DATA EXTRACT ▸
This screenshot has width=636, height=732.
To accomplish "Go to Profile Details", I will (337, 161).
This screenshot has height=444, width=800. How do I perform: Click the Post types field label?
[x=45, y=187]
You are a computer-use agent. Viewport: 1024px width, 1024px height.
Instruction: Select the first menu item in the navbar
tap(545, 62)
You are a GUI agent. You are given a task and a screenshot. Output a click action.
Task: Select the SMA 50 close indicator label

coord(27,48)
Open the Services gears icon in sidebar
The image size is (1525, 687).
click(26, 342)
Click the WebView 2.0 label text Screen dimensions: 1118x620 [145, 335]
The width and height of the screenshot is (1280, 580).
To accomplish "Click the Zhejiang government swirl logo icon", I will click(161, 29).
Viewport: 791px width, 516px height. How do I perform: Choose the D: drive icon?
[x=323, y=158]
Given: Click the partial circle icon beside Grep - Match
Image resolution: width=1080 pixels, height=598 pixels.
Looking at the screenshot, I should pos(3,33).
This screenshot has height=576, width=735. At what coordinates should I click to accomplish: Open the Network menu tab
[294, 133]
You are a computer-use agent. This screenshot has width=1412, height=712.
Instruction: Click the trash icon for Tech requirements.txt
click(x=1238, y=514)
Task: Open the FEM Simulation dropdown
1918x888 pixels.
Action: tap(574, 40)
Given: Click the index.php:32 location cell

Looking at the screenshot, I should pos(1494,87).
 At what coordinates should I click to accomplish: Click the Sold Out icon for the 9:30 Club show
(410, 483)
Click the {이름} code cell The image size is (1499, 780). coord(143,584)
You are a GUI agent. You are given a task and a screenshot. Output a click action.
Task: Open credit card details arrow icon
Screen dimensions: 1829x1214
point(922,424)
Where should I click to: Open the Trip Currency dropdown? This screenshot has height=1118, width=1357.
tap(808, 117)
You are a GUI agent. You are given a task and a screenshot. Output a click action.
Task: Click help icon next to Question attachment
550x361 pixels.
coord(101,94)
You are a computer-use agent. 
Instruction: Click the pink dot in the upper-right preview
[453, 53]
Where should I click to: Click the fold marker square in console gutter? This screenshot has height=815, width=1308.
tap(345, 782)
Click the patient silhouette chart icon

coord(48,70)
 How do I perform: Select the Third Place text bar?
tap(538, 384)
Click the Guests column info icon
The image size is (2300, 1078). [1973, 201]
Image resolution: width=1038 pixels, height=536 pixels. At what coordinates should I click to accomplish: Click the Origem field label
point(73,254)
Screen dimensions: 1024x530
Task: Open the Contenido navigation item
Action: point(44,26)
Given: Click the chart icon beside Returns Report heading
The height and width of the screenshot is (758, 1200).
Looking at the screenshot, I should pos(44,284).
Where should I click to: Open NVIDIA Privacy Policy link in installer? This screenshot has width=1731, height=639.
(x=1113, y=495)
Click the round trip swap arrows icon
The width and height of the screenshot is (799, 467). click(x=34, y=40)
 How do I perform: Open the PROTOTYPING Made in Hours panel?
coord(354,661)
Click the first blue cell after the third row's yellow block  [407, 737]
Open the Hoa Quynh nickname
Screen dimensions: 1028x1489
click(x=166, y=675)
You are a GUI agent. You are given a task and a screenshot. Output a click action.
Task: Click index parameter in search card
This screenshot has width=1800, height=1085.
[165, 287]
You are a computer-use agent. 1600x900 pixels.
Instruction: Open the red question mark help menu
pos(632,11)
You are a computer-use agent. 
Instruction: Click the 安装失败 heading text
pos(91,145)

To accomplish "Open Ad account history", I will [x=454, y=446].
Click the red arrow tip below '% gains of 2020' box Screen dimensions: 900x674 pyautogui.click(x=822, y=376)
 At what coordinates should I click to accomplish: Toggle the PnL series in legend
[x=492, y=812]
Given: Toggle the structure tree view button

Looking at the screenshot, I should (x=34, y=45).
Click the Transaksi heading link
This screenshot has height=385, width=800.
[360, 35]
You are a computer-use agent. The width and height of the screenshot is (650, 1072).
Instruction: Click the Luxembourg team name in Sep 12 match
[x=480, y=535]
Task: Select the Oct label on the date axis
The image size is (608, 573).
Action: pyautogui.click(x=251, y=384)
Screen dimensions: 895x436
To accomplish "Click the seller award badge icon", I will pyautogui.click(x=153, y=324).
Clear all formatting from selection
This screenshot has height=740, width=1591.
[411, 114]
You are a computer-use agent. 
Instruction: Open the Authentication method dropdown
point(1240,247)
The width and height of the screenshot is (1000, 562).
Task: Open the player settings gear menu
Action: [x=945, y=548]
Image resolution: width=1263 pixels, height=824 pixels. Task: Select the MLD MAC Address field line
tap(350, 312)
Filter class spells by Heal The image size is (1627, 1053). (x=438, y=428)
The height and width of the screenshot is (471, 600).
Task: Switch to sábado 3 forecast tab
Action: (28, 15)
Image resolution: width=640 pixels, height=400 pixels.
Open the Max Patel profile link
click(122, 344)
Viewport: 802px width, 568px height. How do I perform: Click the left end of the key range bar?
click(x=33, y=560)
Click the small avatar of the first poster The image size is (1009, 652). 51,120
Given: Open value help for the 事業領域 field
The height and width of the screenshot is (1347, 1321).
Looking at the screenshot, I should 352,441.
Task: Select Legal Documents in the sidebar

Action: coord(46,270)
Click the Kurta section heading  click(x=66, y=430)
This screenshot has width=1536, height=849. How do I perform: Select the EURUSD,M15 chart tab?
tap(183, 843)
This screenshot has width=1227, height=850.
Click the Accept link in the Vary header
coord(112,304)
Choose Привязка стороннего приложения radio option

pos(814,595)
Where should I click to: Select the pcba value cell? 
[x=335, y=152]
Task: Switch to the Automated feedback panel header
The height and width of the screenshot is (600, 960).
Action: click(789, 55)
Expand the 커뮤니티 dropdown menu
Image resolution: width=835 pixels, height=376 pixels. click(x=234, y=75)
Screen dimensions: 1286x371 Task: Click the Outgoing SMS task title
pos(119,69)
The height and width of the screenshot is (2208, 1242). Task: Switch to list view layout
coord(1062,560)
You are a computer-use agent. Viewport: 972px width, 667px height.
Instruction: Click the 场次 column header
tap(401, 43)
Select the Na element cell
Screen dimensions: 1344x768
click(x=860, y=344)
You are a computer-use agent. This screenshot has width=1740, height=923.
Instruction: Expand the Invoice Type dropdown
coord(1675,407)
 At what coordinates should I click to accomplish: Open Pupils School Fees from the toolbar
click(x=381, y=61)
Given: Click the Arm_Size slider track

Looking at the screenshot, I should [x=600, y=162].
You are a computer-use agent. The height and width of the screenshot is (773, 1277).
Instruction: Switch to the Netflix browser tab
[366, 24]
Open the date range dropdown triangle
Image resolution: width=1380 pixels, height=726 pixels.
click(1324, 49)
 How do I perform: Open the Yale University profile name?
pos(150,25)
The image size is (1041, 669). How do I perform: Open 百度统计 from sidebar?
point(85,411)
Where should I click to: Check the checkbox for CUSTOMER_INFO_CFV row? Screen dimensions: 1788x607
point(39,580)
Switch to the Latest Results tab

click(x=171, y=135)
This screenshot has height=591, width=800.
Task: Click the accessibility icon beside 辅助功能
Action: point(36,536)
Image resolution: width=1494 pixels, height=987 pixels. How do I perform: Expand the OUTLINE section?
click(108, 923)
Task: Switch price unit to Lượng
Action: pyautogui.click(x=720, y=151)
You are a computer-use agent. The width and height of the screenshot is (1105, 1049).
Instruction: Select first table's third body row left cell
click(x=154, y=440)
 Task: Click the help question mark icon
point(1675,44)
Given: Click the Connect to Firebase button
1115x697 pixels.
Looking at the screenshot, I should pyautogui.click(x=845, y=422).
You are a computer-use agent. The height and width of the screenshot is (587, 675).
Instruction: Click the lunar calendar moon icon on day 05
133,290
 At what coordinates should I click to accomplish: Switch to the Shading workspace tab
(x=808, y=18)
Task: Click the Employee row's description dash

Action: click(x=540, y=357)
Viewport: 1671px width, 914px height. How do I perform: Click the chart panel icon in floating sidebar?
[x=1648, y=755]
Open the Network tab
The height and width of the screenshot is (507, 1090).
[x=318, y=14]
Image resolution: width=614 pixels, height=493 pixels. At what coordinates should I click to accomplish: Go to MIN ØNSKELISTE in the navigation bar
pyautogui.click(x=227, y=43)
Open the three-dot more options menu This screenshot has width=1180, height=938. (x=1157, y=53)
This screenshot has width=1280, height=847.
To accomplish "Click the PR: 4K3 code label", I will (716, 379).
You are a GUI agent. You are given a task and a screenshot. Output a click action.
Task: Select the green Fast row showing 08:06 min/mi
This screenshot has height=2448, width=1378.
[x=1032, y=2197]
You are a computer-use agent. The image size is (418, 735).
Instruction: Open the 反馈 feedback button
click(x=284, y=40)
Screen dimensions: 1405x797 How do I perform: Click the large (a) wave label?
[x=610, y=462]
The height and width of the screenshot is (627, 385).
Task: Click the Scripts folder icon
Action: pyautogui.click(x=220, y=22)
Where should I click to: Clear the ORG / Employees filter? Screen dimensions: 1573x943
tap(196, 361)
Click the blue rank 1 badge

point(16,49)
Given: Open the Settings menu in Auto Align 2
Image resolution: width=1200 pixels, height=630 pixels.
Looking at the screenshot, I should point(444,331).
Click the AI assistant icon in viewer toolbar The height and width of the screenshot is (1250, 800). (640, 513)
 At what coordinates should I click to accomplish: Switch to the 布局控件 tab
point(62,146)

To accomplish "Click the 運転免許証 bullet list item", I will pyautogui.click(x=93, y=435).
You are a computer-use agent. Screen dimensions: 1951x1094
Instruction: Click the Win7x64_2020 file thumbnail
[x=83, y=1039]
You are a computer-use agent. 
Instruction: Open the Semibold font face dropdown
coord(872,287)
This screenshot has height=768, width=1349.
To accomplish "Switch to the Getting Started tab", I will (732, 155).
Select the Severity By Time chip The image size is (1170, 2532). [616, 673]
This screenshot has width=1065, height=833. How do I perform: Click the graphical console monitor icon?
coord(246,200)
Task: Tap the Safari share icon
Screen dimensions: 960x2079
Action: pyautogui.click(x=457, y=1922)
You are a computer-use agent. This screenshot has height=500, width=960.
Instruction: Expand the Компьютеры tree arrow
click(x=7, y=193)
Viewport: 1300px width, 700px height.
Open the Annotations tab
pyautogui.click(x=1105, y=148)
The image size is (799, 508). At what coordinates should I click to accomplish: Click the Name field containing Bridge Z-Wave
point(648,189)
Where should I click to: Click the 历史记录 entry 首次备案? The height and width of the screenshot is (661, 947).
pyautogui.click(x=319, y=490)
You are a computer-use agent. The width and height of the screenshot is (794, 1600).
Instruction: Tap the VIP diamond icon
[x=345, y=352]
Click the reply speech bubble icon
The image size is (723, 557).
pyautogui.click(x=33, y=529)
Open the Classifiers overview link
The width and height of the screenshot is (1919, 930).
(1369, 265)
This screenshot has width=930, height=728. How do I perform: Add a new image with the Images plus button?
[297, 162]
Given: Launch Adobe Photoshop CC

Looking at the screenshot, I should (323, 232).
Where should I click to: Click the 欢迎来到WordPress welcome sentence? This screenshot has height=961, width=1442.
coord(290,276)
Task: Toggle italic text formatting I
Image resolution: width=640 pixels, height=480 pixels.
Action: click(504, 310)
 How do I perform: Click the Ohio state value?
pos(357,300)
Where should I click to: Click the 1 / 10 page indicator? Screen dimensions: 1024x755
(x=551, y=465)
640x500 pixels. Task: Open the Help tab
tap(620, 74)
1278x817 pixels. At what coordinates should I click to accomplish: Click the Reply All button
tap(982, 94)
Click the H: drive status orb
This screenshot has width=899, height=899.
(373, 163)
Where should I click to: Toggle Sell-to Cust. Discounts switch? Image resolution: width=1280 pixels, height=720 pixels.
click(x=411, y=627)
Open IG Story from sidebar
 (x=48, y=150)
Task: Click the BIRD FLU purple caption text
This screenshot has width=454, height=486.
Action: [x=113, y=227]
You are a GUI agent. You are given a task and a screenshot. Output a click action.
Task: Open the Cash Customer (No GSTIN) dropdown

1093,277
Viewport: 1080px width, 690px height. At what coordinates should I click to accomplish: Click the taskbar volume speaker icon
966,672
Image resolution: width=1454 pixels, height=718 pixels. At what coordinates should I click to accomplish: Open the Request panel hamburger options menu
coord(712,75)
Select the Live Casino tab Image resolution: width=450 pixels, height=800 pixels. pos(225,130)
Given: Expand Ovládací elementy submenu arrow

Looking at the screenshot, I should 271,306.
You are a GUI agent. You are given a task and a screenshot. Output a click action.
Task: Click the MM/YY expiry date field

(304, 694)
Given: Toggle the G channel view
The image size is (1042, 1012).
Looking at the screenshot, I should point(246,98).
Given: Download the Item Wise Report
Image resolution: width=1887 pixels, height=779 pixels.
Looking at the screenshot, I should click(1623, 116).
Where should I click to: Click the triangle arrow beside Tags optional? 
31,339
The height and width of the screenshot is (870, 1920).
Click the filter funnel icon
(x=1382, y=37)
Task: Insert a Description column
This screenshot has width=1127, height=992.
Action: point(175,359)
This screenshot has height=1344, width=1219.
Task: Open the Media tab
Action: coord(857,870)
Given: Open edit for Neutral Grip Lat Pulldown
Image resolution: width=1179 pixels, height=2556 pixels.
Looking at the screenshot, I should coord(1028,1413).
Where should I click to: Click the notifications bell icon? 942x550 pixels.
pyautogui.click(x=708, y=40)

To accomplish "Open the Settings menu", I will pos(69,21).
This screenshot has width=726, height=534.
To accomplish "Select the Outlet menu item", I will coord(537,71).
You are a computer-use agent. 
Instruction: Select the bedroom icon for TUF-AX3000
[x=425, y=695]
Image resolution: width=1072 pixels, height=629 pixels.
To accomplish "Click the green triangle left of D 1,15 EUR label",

WHAT YOU SHOULD DO ▸ From the listing above, return the lines starting at the one with "Given: Click the partial" and ending at the one with "(1499, 780). coord(143,584)", both kept, exactly as they appear and nothing more.

SOLUTION TO THIS PROBLEM ▸
Given: Click the partial circle icon beside Grep - Match
Image resolution: width=1080 pixels, height=598 pixels.
Looking at the screenshot, I should pos(3,33).
This screenshot has height=576, width=735. At what coordinates should I click to accomplish: Open the Network menu tab
[294, 133]
You are a computer-use agent. This screenshot has width=1412, height=712.
Instruction: Click the trash icon for Tech requirements.txt
click(x=1238, y=514)
Task: Open the FEM Simulation dropdown
1918x888 pixels.
Action: tap(574, 40)
Given: Click the index.php:32 location cell

Looking at the screenshot, I should pos(1494,87).
 At what coordinates should I click to accomplish: Click the Sold Out icon for the 9:30 Club show
(410, 483)
Click the {이름} code cell The image size is (1499, 780). coord(143,584)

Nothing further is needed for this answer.